**OBJECTIVE**. List every line of the rows that contains the string "icon".

**TASK MATERIAL**.
========================================================================
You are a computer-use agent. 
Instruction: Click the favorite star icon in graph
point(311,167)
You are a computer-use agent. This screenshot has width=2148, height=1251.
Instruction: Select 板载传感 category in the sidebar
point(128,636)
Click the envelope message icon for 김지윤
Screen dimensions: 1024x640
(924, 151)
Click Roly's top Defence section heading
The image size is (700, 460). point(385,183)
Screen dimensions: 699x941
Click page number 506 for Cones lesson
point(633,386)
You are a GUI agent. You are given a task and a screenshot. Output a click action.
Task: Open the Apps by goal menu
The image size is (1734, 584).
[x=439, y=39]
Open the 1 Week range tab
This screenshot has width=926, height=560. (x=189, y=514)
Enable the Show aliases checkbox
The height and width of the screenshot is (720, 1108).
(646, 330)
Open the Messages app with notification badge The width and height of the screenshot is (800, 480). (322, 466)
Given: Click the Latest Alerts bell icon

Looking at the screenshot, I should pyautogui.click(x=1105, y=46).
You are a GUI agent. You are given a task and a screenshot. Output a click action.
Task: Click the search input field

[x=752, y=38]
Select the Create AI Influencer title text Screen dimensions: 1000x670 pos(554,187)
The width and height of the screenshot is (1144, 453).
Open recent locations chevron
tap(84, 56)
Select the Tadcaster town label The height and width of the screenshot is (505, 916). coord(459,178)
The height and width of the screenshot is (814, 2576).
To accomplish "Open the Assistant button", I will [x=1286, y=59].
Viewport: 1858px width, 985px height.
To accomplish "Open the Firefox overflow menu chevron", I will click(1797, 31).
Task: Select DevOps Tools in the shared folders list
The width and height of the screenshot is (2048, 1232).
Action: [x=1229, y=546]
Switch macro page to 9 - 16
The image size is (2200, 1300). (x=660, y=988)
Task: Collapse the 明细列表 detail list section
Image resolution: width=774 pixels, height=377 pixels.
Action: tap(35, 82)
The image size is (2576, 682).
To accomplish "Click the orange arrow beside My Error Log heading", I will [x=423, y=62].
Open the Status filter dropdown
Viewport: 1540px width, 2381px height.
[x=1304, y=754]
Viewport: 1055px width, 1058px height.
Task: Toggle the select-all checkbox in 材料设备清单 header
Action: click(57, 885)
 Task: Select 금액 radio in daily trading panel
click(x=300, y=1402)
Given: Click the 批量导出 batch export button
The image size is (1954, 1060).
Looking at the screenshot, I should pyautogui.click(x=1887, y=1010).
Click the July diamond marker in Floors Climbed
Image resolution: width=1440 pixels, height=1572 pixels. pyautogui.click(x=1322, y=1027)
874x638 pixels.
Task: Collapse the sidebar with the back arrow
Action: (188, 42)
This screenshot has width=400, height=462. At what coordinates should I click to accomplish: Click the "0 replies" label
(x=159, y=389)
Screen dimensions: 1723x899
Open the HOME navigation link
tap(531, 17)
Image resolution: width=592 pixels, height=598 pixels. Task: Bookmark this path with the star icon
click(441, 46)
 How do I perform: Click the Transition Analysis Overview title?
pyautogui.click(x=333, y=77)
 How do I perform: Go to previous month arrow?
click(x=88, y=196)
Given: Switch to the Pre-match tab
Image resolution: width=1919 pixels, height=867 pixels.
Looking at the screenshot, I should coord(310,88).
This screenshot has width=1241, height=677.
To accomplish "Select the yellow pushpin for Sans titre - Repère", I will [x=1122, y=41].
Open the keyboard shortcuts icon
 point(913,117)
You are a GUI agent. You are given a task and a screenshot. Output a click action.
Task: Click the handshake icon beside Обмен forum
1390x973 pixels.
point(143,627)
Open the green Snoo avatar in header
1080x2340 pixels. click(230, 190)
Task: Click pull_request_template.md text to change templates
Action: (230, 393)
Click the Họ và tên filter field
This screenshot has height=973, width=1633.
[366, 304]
========================================================================
**SOLUTION TO THIS TASK**.
Instruction: Click the favorite star icon in graph
Click the envelope message icon for 김지윤
Given: Click the Latest Alerts bell icon
Image resolution: width=592 pixels, height=598 pixels. Task: Bookmark this path with the star icon
Open the keyboard shortcuts icon
Task: Click the handshake icon beside Обмен forum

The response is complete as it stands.